WHY HAVE CHILDREN LOST THEIR FREEDOM?
In short, school and adult supervised activities have become the dominant force in kids’ lives, eroding freedom and undermining an internal sense of control. Be it in the classroom or on the sports field, adults are in charge, not children. Though the premise of education may be honourable, the conventional method of delivery has it’s faults and many parents are questioning the ever-expanding role formal education plays in their kids’ lives.
As unpopular a statement as it may be, school bears many similarities to prison; stealing children’s basic right to freedom and diminishing their ability to direct their own lives. Globally there are calls for even more adult control; to lengthen rather than shorten the school day and year, for recess to be abandoned in favour of academics and for exams to start as young as seven years of age.
In his book Free to Learn, Gray describes a study which evaluates the relative happiness of hundreds of high school students. Unsurprisingly, teenagers were least happy, by a significant margin when they were at school or doing homework. While, they were happiest when they were away from school and interacting with friends.
How can kids be happy when they spend most of their time in an environment which is almost designed to produce anxiety?
As teenagers, our kids are living in a metaphorical pressure cooker and it’s having an effect; a 2014 American Psychological Association survey found that, during the school year, teenagers experience higher levels of stress than adults. They’re resorting to unprescribed “study drugs” in an effort to stay alert and achieve higher grades.
The Organization for Economic Cooperation and Development (OECD) reports Canada, my home country, has one of the world’s worst truancy rates at twenty-six percent. Attempts to bandaid over the problem by threatening kids is short sighted and counterproductive, serving to disconnect adults further from the youth we need to be closer to.

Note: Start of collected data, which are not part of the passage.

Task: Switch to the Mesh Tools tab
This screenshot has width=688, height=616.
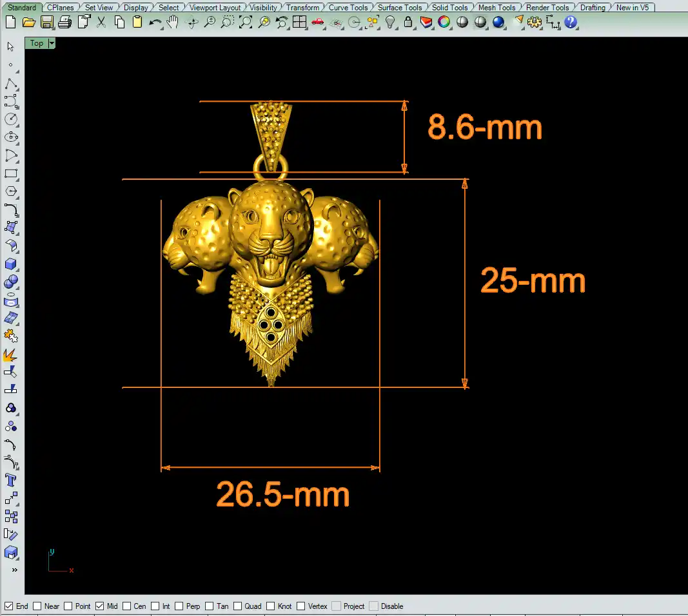Action: 496,8
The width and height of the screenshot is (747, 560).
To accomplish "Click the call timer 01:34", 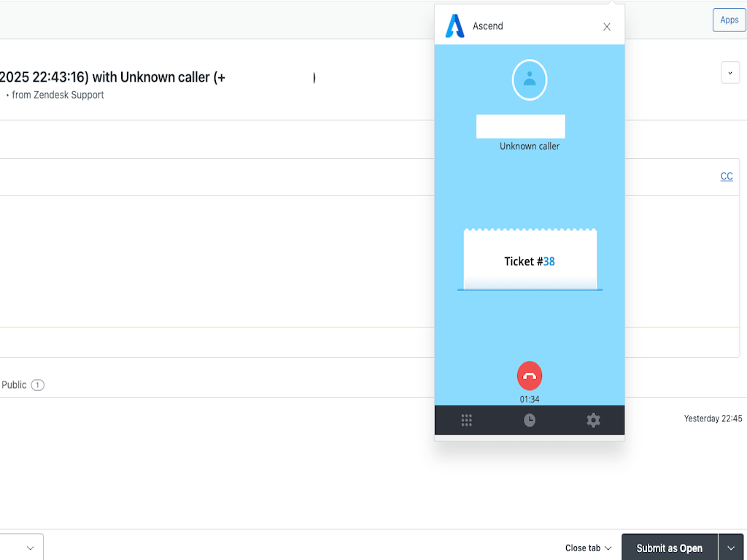I will (x=530, y=400).
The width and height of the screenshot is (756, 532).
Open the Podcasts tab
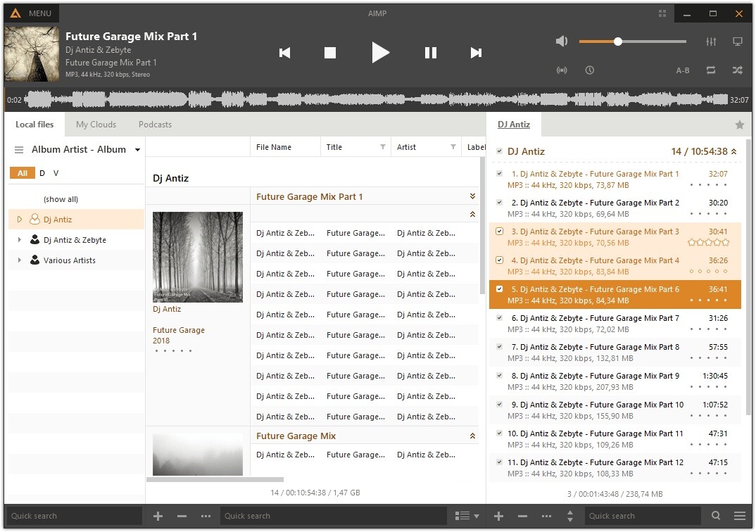(155, 125)
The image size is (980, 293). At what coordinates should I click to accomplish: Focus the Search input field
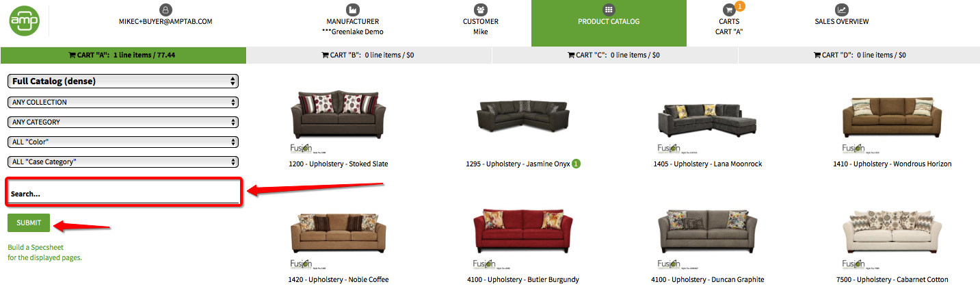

Sadly, around the world, one quarter of fifteen-year-olds express negative views as to how well they fit in at school. These statistics are significant and can’t be ignored: our kids’ behaviour is telling us there’s a serious problem with the way we expect them to spend their days. It’s not ok and we need to listen.

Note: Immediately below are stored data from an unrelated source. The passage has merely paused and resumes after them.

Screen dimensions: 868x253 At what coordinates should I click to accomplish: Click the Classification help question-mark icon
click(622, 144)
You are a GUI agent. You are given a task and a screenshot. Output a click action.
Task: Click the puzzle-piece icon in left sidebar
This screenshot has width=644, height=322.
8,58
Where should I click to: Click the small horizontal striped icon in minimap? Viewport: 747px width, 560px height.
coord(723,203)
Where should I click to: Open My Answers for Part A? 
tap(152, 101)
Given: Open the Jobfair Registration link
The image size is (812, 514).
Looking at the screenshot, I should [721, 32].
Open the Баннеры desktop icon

DIGGING DEEPER AND ASKING DIFFICULT QUESTIONS
Conventional schooling is the elephant in the room nobody likes to talk about; it’s a fiercely defended institution, which is controversial to question. Yet, a healthy society is one which encourages free thinking and welcomes the evolution of outdated models into something more constructive.
Positive change starts with brave parents asking the tough questions, in spite of the predictable criticism and resistance of naysayers.

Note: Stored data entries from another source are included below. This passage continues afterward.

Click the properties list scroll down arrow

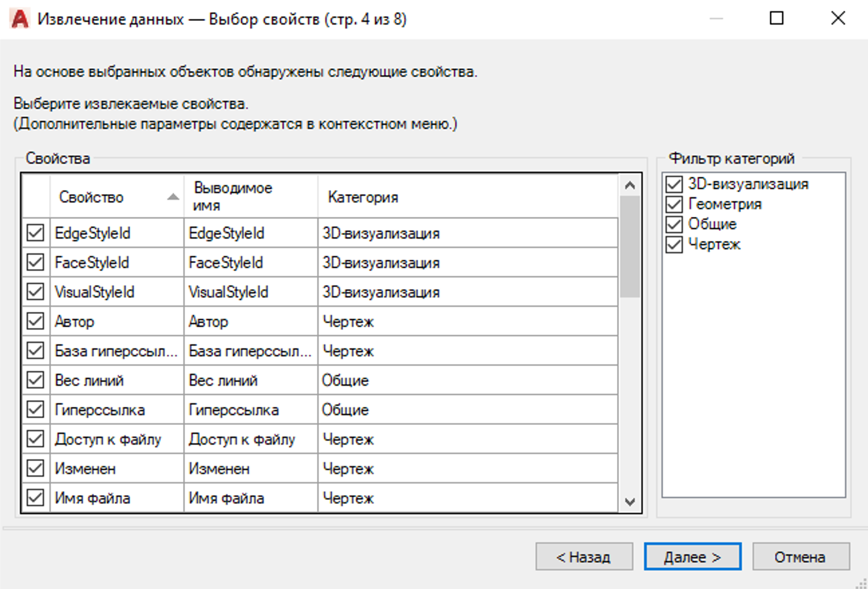tap(630, 502)
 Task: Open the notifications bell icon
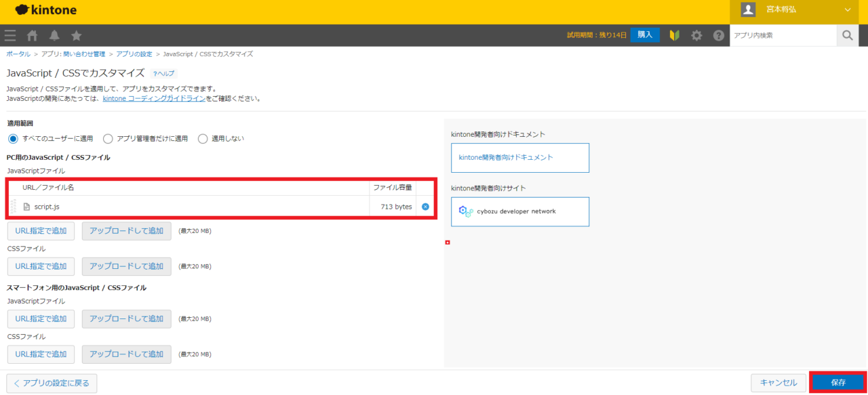coord(54,35)
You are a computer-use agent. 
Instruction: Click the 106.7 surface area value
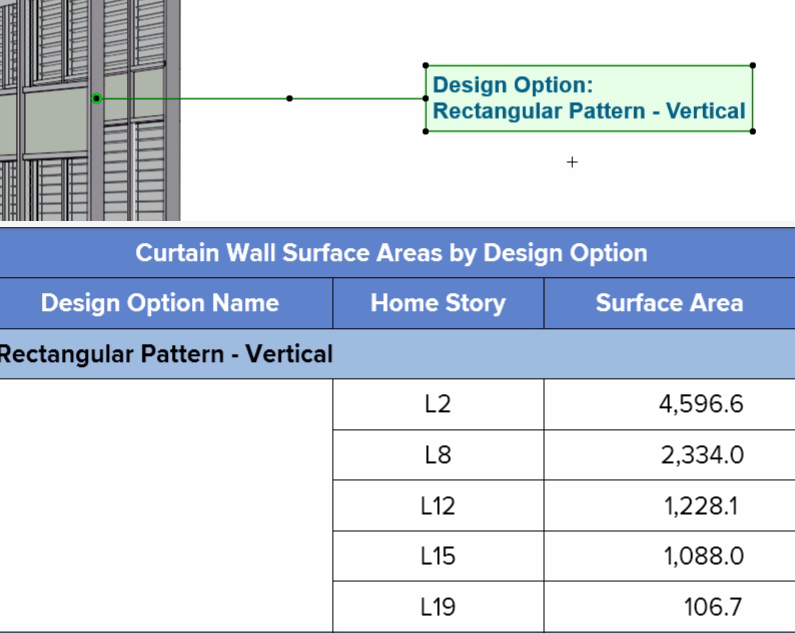click(713, 607)
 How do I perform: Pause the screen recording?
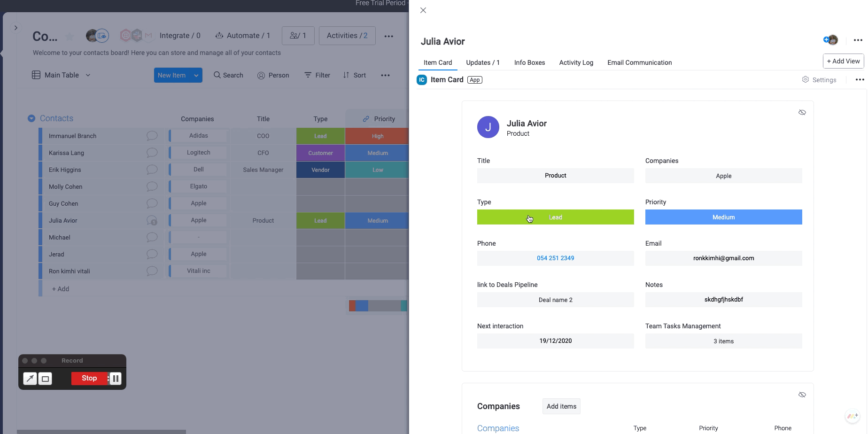[116, 379]
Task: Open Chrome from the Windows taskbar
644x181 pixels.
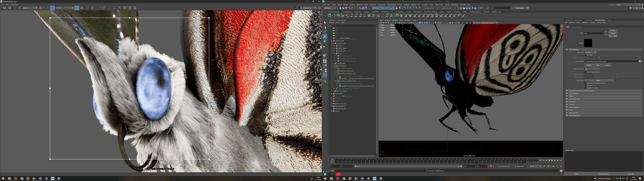Action: click(22, 179)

If we replaced fruits and vegetables in our diets with fast food it would be obvious why we’d see a deterioration in our health. Yet, the premise of education is so noble, so heavily ingrained that it’s difficult to realize it’s not serving our children’s mental and emotional health well. Through seeking to protect them, we’ve deprived them of the freedom they need to nourish their growing minds and replaced it with an unhealthy level of adult control; increasing the odds they will suffer from anxiety, depression, and other disorders.
Growing up, I watched the system fail my family, and learned so many lessons through my experience.
Now, as I watch my own son, overflowing with natural curiosity, I don’t want to see it squashed by a treadmill of formal education which may be mismatched to healthy human development. I’m excited to see where this unknown path leads our family as I endeavour to understand how young minds develop and what is needed to feed happy souls. I crave making informed decisions for my son, and hope to help those in our Raised Good community who are on a similar journey of discovery.